Reproduce the records word for word, from their start through the line that holds "recipe-title: Sødkartoffel/ linse", including that line, and omit the pictures.

--- Data ---
####

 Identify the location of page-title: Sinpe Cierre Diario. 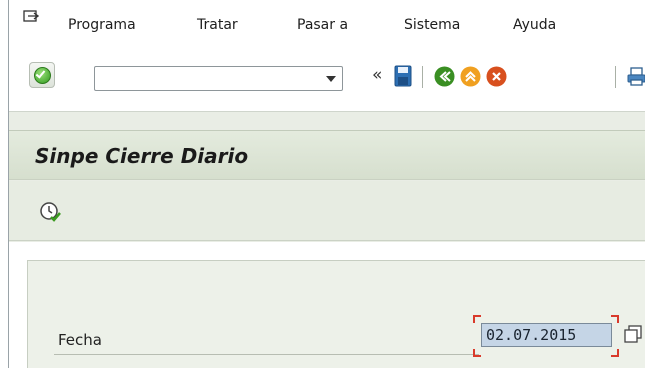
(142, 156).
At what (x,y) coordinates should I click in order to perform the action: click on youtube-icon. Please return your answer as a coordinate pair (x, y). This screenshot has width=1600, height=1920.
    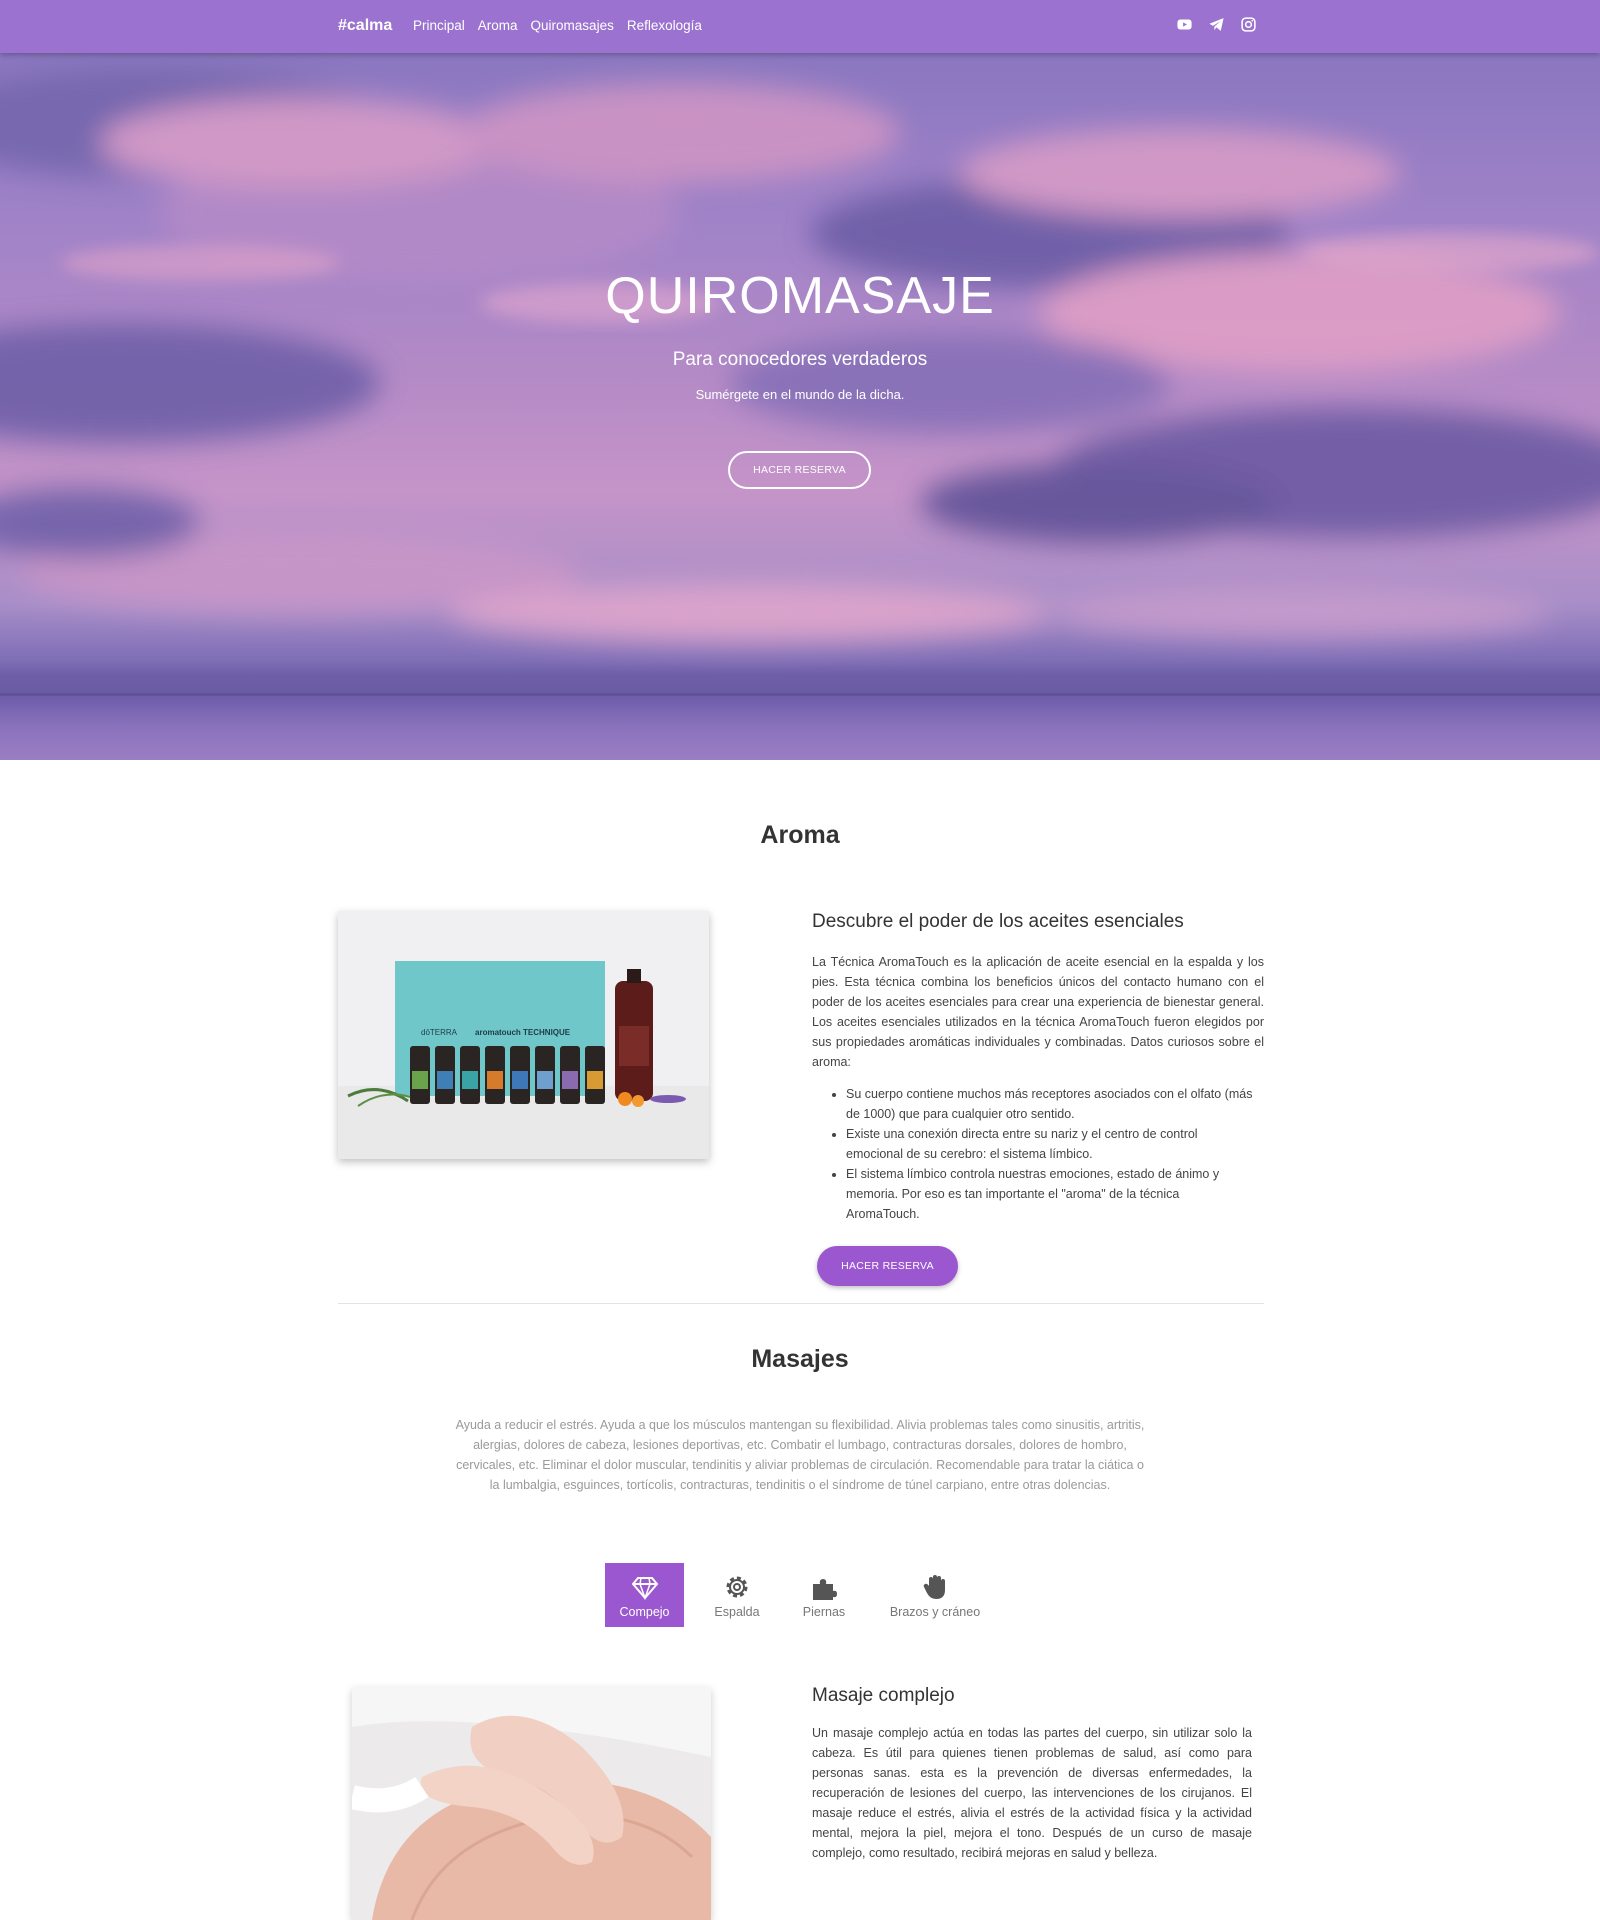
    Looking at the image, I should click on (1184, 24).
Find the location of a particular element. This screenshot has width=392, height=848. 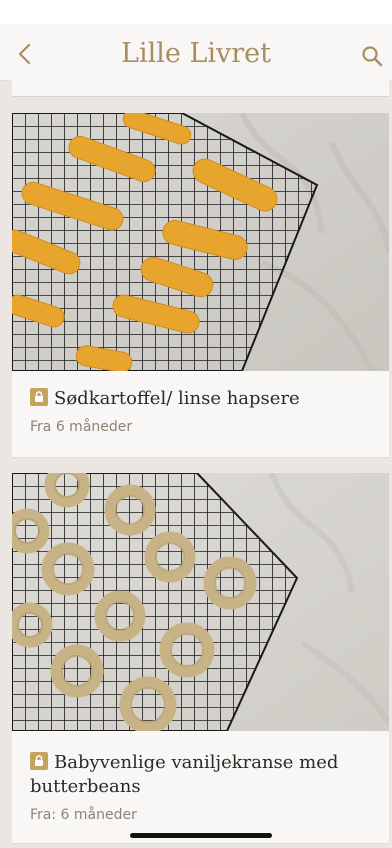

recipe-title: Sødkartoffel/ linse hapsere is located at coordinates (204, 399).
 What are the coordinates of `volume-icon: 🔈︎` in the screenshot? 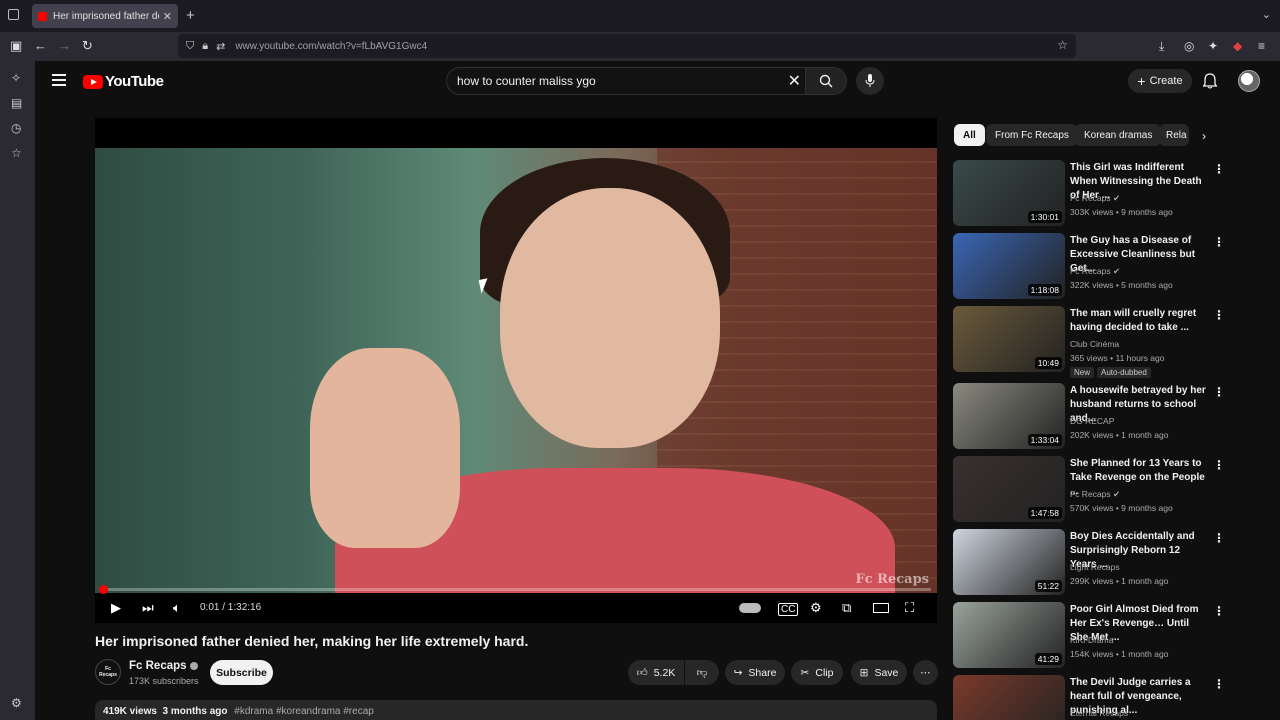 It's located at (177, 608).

####

--- The completed task ---
 Identify the location of page-title: Sinpe Cierre Diario. 
(142, 156).
At what (x,y) coordinates should I click in order to perform the action: click on youtube-icon. Please return your answer as a coordinate pair (x, y). This screenshot has width=1600, height=1920.
    Looking at the image, I should click on (1184, 24).
Find the location of a particular element. This screenshot has width=392, height=848. 

recipe-title: Sødkartoffel/ linse hapsere is located at coordinates (204, 399).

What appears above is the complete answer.